Les « vélivreurs », qui échappent au stress des bouchons, entretiennent simultanément des relations conviviales avec les clients et leur condition physique : « Depuis deux ans que je travaille pour La Petite Reine, je n’ai jamais été malade, alors que je n’étais pas sportif et que le climat rouennais n’est pas toujours favorable », confirme Paul. Et in fine, les citadins respirent moins de gaz polluants. Selon Christophe Gomez, directeur délégué de La Petite Reine, « l’entreprise génère une économie de 3 tonnes de CO2/an/véhicule par rapport à ses concurrents. »
Une initiative écologique, économique et sociale
Outre l’avantage de rouler propre, La Petite Reine est devenue en dix ans une société durable [2]. Quatre étapes importantes ont marqué ce parcours. Le prologue : en 2001, la société commence par proposer ses services aux commerçants. La notion de développement durable encore peu développée rend ses débuts chaotiques.
En 2003, elle aborde son premier virage important : La Petite Reine devient un sous-traitant pour les entreprises de messagerie, notamment dans le quartier du Sentier à Paris, un vrai casse-tête pour les livraisons, et à Bordeaux, où la Chambre de commerce confie à La Petite Reine la gestion d’une plateforme de livraison en partenariat avec DHL. En 2009, La Petite Reine franchit un col : le groupe ARES spécialisé dans l’accompagnement social et l’insertion perçoit l’activité de livraison comme un tremplin intéressant. L’antenne parisienne de La Petite Reine devient entreprise d’insertion et intègre le groupe ARES, démontrant ainsi que social et écologique se conjuguent naturellement.

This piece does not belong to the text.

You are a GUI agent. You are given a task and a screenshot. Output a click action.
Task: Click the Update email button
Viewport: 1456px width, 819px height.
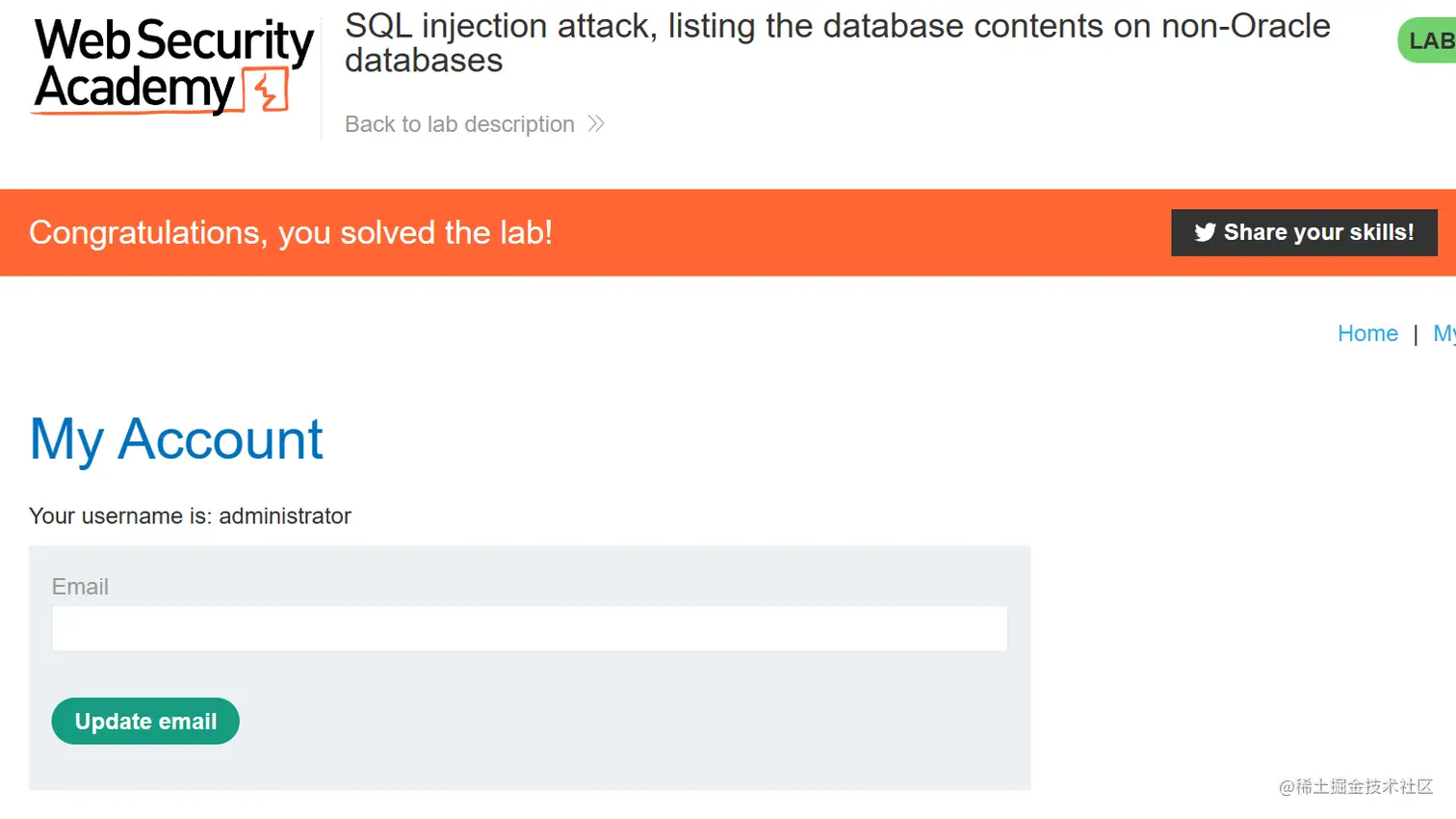coord(145,721)
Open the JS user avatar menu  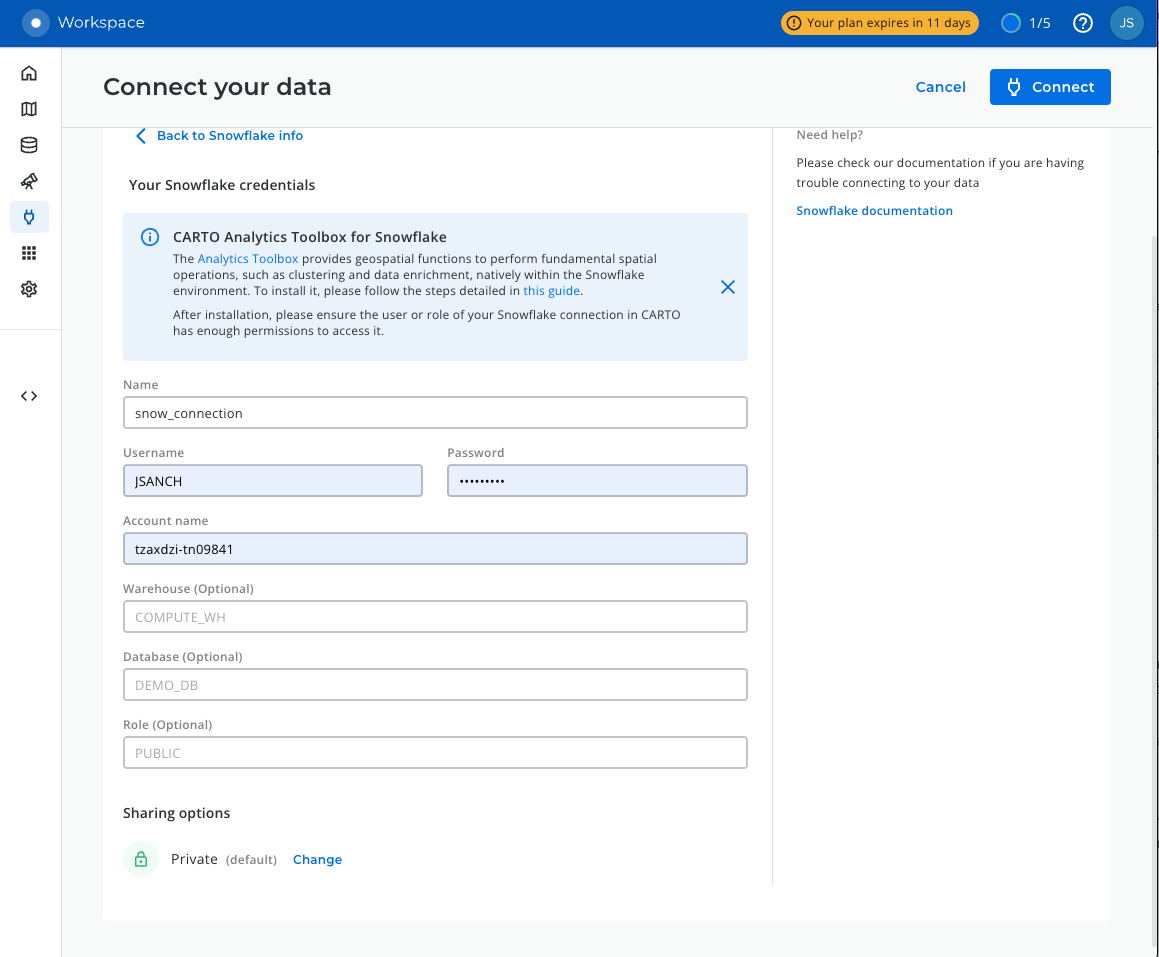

Dernière étape, en 2011, La Petite Reine s’extrait de la jungle de la sous-traitance de messagerie et rejoint le peloton des entreprises spécialisées de la livraison urbaine de proximité en intégrant le groupe Star Service. Cette société, qui était en réflexion pour réduire ses émissions de CO2 et répondre à la demande identique de ses clients, a trouvé avec La Petite Reine l’entreprise idoine. Elle lui permet de satisfaire simultanément son augmentation d’activité et sa démarche environnementale. Sous la bannière du dernier kilomètre, La Petite Reine présente une forme économique satisfaisante avec 45 salariés à temps plein (35 heures) dans trois agences (Paris, Rouen, Bordeaux), dotée d’une dimension sociale forte – 30% du personnel en insertion – tout en gardant ses gènes écologiques.